Regular Expression Editors Online

If you are unsure what regular expressions are, see Regular-Expressions.info for a tutorial.

Probabilistic Programming and Bayesian Methods for Hackers Online Book

Probabilistic Programming and Bayesian Methods for Hackers is an open source online book. The book is developed with iPython, so it can be read in a variety of formats: web, PDF, or locally with iPython installed.

Also, contributions are welcome via the Github repository for the book (or you can email the authors).

This is the first iPython project I have really looked at, and iPython looks very promising.

Plot.ly a new online Graph Tool

Plot.ly is a new site that allows for web-based plotting of graphs. The site allows a user to upload data, create a number of plots, and even write python code to generate custom graphs. Then the site has numerous export options for the graphs as well as options for sharing the graph via socia networks.

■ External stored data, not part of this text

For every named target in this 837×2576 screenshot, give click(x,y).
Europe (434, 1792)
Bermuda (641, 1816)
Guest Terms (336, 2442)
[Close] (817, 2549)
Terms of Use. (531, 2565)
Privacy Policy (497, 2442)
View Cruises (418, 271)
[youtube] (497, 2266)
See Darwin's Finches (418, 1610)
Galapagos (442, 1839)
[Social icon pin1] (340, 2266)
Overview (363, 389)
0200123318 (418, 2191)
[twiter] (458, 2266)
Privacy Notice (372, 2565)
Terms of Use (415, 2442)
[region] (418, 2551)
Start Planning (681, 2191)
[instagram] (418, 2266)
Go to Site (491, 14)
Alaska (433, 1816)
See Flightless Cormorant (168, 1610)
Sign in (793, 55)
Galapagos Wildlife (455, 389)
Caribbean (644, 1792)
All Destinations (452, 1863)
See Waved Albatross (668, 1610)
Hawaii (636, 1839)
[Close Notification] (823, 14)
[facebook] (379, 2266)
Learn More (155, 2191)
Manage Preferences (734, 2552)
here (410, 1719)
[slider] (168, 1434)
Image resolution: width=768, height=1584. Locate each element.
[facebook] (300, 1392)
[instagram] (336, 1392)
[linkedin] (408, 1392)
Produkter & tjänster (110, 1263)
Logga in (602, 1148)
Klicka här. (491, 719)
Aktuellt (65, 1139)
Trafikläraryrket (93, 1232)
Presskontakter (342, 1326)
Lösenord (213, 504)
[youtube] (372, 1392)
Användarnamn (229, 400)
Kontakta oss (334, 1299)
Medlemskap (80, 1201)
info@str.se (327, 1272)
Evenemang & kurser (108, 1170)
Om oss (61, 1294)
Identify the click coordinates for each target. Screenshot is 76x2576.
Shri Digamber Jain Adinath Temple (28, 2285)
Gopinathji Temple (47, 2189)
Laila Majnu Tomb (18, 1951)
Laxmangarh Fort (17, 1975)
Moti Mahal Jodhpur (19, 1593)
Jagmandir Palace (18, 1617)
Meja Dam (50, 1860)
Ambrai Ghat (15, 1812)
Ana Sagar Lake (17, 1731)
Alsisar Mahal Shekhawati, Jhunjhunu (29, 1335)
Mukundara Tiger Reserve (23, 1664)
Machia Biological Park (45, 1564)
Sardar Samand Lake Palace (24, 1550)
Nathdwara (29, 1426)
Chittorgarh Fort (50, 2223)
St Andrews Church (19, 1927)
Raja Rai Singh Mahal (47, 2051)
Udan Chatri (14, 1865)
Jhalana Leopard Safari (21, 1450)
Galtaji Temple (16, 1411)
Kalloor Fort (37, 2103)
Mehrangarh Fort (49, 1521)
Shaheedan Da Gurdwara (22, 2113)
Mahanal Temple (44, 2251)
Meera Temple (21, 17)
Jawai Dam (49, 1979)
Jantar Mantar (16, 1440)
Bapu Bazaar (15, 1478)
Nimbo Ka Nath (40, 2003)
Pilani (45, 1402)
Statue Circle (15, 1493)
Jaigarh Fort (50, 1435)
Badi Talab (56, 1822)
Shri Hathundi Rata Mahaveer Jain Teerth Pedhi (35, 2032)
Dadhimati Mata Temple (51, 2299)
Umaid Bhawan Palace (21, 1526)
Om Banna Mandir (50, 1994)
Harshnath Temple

Below is an example graph via a sharable image link.

I have not had a lot of time to play around with the site, but it looks very impressive. I think there are a lot of possibilities for Plot.ly. First, I could see it used for data analysis in the cloud. Also, I could see it used for sharing plots between researchers or for publishing extra graphs to go along with publications.

Can you think of some other uses for Plot.ly?

A Couple Good Python Resources

In just the past month, a couple of great resources for learning python have been created.

  1. Getting started with Python: Tips, Tools and Resources – If you are new to python, this is a great place to start. It contains a brief description and links to books, tutorials, and MOOCs.
  2. Getting Started With Python for Data Scientists – This focuses more on tools specifically for data science.

Combined together, the previous links should provide a person all the resources necessary to begin doing some data science with the python language.

Free Textbook and Toolkit: Natural Language Processing with Python

This is an online, HTML version of the book, Natural Language Processing with Python. The book is a companion for NLTK which is a free, open source toolkit, written in python, for Natural Language Processing (NLP).